散文とロマンティック

旧映画生活の備忘録

デンジャラス・デイズ/メイキング・オブ・ブレードランナー

f:id:eigaseikatsu:20190221221149p:plain

『メカニズモ』から『デンジャラス・デイズ』、そして『ブレードランナー』へ。タイトルも変われば、脚本も企画段階から一新され、室内劇は大きく世界観を広げて、その鮮烈なヴィジュアルイメージをもってSF映画の金字塔と評されることになる作品の撮影はついに始まる。

ところがこれが悪夢のような日々であったようで。
リドリー・スコットの完璧主義ゆえ、スケジュールの遅れと予算超過で製作サイドと対立。一日中、雨の降りしきる過酷な現場にも緊張感が張り詰め、あげくリドリー・スコットアメリカ人スタッフとの間にも対立が生まれる。
なんとか撮影最終日のリミットぎりぎりでクランクアップにこぎ着けたかと思えば、今度は難解すぎるという判断から編集権と追加撮影の主導権が製作側に移る。
リドリー・スコットはもちろんハリソン・フォードとしても不本意なナレーションと、ハッピーエンディングが追加されるが、結局、商業的には失敗に終わり、批評的には賛否両論であった。
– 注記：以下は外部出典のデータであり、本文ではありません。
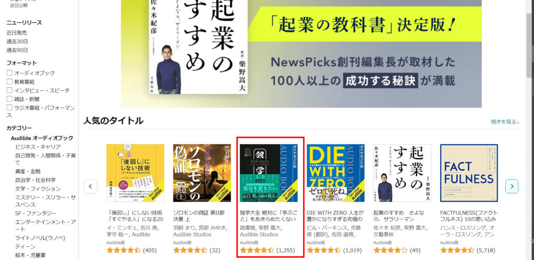Click the carousel next arrow button
Viewport: 534px width, 260px height.
(x=512, y=186)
現在知られるような評価に定まっていくのは少し先、ホームビデオの登場が転機となる。綿密で重層的な作品の魅力と、繰り返し巻き戻して見ることのできるビデオとの相性もあって、次第にカルト化する人気。
そしてファンの声に応えるようにして、リドリー・スコットの意に沿ったディレクターズ・カットは製作される。

本作には数々のバージョンが存在するが、それらはオリジナルを修正、改変するというよりも、あるべき姿を取り戻す過程であったと見ていいようだ。

今となっては『ブレードランナー』の存在しないポップカルチャー史など想像もできないが、どんな名画もやはり数多くの困難といくつかの巡り合わせによって奇跡的に存在するものなのだった。